AIM OF THE EXERCISE
Give only the number of lines in the records below that contain the word "language".

━━━ TASK INPUTS

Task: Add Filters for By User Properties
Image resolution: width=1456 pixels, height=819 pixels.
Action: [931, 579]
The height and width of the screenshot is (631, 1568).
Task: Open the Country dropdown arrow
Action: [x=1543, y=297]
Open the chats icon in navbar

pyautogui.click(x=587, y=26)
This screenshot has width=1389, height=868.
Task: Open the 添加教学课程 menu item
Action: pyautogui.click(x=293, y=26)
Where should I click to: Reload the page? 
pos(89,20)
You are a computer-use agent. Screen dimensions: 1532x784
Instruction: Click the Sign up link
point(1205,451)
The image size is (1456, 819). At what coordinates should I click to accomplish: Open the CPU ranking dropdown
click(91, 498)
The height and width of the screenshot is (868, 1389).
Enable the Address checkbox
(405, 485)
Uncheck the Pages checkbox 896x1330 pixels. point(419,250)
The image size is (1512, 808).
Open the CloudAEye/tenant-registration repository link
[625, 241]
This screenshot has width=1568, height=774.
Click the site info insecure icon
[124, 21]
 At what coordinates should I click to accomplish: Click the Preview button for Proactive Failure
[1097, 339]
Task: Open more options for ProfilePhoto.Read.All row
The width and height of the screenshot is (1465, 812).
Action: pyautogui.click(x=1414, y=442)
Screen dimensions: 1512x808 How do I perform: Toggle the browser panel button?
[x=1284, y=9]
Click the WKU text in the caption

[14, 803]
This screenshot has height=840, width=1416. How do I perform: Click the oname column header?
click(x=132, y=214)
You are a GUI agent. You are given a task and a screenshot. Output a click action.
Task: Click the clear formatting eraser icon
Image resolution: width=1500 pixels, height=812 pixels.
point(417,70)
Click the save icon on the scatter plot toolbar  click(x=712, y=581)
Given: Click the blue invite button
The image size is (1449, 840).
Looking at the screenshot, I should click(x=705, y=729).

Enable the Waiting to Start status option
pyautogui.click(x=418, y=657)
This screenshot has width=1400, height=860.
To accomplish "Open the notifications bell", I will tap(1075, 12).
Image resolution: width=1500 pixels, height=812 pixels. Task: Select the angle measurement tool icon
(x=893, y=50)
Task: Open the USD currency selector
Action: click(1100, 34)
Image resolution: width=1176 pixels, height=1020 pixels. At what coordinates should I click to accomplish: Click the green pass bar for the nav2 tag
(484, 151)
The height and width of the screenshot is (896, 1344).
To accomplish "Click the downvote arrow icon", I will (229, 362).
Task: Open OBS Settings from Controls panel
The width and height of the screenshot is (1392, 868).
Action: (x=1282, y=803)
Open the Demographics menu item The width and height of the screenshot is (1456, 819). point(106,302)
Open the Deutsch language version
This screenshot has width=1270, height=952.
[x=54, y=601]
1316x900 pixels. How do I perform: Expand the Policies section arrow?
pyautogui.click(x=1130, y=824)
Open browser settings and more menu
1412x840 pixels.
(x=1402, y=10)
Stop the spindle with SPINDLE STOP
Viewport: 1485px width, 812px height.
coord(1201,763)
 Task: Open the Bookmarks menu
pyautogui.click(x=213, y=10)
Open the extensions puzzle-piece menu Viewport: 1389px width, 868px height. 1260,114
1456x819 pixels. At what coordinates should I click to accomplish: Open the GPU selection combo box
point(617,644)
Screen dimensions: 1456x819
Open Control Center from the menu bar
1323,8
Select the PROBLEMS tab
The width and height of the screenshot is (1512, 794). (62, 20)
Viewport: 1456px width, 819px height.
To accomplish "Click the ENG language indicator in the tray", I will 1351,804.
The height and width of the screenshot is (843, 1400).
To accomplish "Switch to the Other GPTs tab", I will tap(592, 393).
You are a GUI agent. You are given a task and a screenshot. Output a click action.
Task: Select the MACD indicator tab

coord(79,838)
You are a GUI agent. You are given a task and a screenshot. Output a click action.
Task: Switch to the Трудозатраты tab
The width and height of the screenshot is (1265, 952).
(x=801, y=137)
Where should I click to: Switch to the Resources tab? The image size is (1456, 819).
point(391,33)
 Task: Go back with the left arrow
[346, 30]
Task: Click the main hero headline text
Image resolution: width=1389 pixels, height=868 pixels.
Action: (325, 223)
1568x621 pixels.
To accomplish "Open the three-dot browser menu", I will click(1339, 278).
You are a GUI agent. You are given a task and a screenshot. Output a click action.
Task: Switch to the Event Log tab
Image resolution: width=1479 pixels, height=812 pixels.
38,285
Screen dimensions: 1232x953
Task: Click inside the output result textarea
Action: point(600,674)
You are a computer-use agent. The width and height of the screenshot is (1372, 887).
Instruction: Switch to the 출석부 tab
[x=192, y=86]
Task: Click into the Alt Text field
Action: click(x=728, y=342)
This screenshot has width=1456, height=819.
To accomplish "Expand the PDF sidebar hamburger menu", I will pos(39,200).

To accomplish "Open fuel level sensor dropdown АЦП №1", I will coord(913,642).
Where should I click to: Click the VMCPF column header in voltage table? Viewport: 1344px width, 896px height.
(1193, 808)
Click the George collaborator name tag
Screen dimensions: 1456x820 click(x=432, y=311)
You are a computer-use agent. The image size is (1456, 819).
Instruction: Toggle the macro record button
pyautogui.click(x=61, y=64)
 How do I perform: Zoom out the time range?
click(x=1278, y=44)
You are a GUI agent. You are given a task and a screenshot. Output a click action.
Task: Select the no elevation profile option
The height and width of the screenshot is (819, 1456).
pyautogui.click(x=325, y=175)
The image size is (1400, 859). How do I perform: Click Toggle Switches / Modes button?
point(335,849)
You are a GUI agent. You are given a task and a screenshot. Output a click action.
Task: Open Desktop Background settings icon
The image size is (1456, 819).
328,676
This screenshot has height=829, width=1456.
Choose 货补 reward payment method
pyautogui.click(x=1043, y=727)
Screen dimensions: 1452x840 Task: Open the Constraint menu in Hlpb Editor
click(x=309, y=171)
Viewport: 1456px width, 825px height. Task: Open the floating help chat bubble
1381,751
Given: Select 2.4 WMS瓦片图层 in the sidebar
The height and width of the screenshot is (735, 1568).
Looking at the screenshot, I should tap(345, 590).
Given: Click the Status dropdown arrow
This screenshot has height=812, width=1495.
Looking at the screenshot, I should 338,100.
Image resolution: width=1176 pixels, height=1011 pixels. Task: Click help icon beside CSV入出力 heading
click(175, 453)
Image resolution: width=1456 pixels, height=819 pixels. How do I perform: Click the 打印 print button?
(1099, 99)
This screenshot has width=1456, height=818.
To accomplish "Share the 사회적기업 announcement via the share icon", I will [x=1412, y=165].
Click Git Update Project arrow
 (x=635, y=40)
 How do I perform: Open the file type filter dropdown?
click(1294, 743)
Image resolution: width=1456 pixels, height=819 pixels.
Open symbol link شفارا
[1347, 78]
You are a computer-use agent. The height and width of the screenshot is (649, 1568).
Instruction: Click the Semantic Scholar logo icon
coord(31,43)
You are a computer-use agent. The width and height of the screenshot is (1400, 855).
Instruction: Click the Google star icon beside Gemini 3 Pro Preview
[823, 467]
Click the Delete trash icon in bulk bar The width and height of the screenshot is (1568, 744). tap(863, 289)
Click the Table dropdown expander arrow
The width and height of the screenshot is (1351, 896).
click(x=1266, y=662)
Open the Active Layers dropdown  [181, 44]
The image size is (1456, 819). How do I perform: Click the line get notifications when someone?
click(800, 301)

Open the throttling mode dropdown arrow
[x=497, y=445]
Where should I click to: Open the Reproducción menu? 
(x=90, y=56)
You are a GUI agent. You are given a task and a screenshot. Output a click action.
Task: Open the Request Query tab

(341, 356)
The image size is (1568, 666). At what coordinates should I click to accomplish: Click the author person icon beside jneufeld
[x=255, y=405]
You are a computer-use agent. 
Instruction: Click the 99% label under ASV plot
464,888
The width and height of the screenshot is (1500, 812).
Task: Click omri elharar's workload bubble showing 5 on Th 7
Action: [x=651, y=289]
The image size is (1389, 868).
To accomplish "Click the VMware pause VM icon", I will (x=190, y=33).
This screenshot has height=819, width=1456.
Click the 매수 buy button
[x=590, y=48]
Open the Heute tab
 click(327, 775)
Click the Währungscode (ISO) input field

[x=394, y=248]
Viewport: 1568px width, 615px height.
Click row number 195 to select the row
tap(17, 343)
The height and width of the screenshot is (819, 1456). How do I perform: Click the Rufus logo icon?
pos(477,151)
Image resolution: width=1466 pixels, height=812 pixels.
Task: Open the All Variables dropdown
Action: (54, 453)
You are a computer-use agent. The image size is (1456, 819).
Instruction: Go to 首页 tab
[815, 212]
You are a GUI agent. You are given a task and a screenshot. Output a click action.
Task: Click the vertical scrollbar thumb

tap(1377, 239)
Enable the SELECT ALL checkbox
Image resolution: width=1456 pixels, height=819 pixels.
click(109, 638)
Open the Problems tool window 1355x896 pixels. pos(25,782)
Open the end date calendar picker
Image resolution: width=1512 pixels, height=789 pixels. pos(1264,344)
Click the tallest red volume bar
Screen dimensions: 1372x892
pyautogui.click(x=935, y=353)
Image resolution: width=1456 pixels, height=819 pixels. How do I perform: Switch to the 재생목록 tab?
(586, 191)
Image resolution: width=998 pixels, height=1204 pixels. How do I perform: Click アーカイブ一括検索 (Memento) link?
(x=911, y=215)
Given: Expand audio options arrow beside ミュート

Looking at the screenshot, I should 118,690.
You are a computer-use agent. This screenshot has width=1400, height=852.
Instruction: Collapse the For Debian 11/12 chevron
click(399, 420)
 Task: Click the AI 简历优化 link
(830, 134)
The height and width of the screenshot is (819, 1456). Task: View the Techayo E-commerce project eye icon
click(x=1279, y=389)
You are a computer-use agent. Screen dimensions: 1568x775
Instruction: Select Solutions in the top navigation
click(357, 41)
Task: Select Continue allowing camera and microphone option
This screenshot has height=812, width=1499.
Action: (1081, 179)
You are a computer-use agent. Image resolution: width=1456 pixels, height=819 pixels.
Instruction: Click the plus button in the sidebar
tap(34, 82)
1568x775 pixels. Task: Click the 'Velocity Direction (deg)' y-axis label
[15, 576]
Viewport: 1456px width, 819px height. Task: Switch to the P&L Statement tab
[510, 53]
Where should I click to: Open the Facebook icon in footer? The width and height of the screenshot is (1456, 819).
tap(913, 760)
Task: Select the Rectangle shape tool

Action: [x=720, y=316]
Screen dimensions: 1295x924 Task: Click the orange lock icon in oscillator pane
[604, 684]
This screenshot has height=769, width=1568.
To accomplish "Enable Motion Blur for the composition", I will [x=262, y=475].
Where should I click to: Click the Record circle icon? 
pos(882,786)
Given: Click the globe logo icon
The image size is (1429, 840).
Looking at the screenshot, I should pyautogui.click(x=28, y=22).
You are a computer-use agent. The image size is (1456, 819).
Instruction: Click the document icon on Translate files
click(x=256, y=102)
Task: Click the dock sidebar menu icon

━━━━━━

REPLY TO THE EXERCISE
2